Önceki günün yorgunluğundan olsa gerek, yola saat 11'de çıkabildik, sıradaki hedefimiz İzlanda'nın bir başka büyük şelalesi Skogafoss'du, yolda 2011'de gerçekleşen yanardağ patlamasının en iyi gözüktüğü yere denk geldik, tabiki hemen fotoğraf molası verdik. Fotoğrafta görülen alan tamamen küller içinde kalmış.





hemen yanındaki hediyelik eşya satan dükkandan, lav tozu, baharat, bal gibi ıvır zıvırlar aldık. 45 dk süren bir yolculuk sonrası hedefe ulaştık, tam bu sırada yağmur başladı. Islanıcaz yine derken Deniz montunu kuruması için evin bahçesinde bıraktığını hatırladı, ne yapalım geri mi dönelim derken, senin foto işleri uzun sürüyor, sen çekmeye başla bu sırada ben gider gelirim dedi, haklıydı, (foto işlerim uzun sürüp yanımdakini bezdirebiliyor. ) Eşyalarımı alıp ne yapabilirim bakmaya başladım, hafiften yağmur yağıyordu, uzun pozlama foto için hazırlıkları yaptım, sonra da şelalenin yanına çıkacaktım.

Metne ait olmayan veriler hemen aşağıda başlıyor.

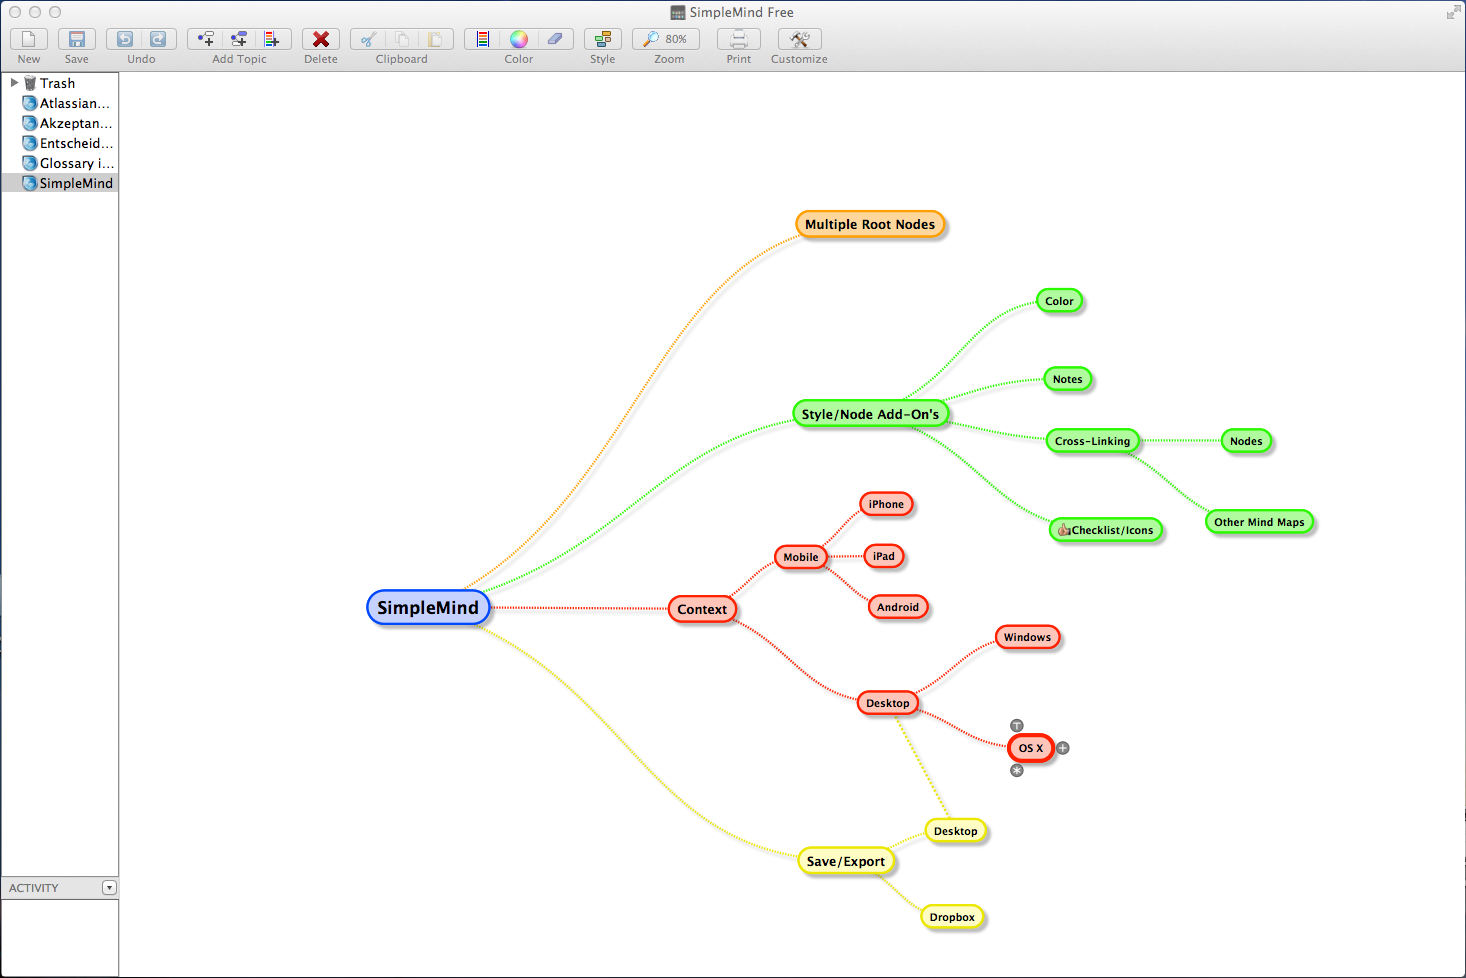
Task: Open the Activity panel dropdown
Action: point(109,887)
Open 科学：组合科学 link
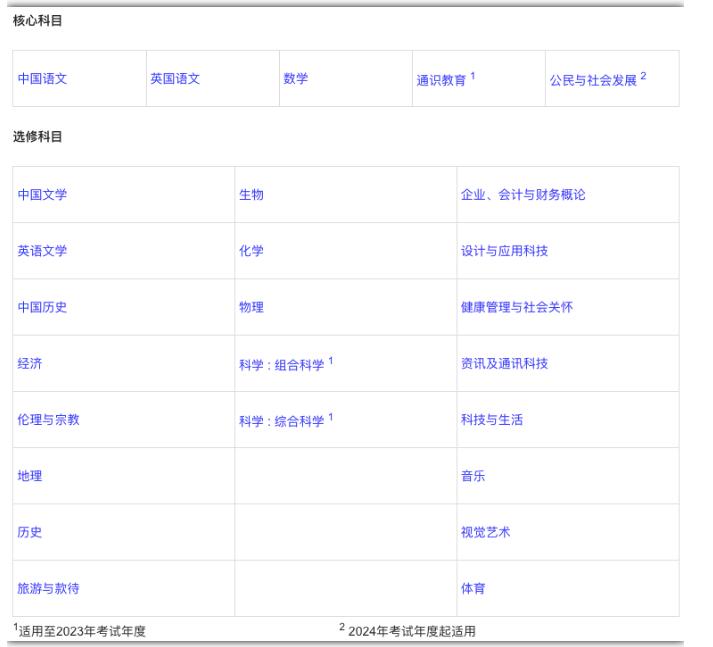This screenshot has width=713, height=647. (x=281, y=365)
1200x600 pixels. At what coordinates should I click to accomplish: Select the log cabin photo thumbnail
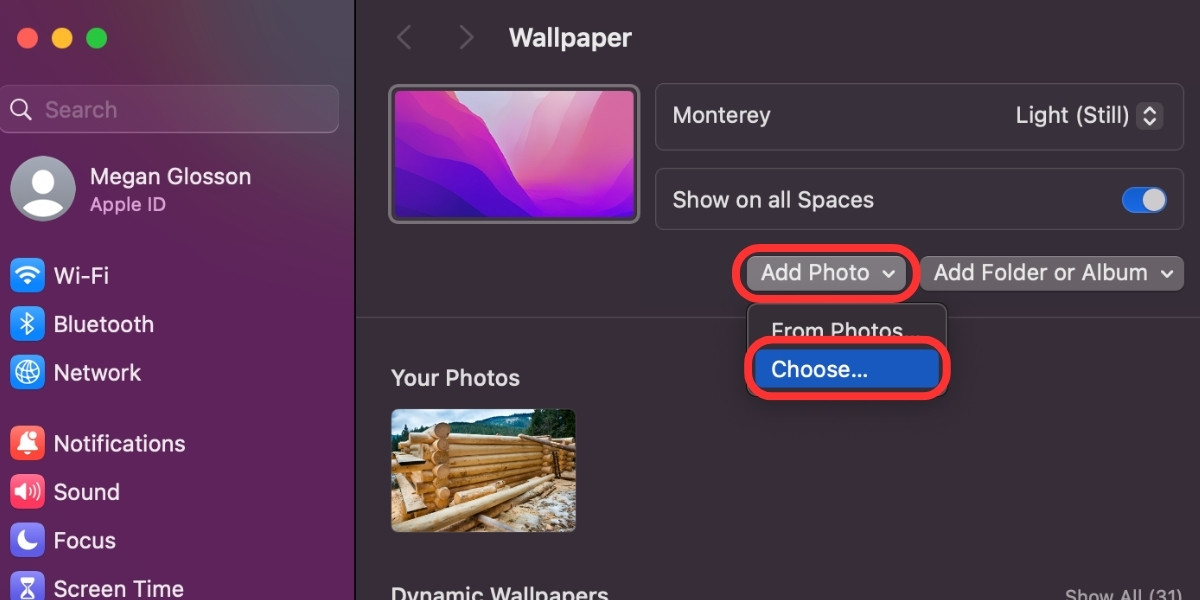[x=483, y=468]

Merdivenlerin tamamını çıkıp tepeye ulaşmak 6-7 dk sürdü, tepedeki manzara inanılmazdı













Şelaleden ayrılıp günün en önemli olayı olan Black Beach'e doğru yola koyulduk, yarım saat uzaklıktaydı, hava da kötüleşmiş, kıyıya yaklaştıkça fırtına kendini hissettirmeye başlamıştı. Direkt siyah kumları gören bir yere parkettik, görüntü aklı başından alacak cinsteydi, Deniz kendini dışarı attı, uzaklaşmaya başladı, ben de peşinden.. Önce ortasında delik olan büyük bir kayalığa geldik, dalgalar kıyıya vurdukça sular bu boşluktan dışarı yükseliyordu. Şekil1-a: 





İyi fotoğraf için beklemeye başladım, kayalık yüksekte de olsa kenardan uzakta güvenli bir yerdeydim, dalgalar uzağıma düşüyordu, ama ayaklarımı bastığım yerler de ıslaktı, henüz o derece bir yağmur da yok neden ıslanmış acaba bura...   derken kocaman bir dalga beni içine aldı. 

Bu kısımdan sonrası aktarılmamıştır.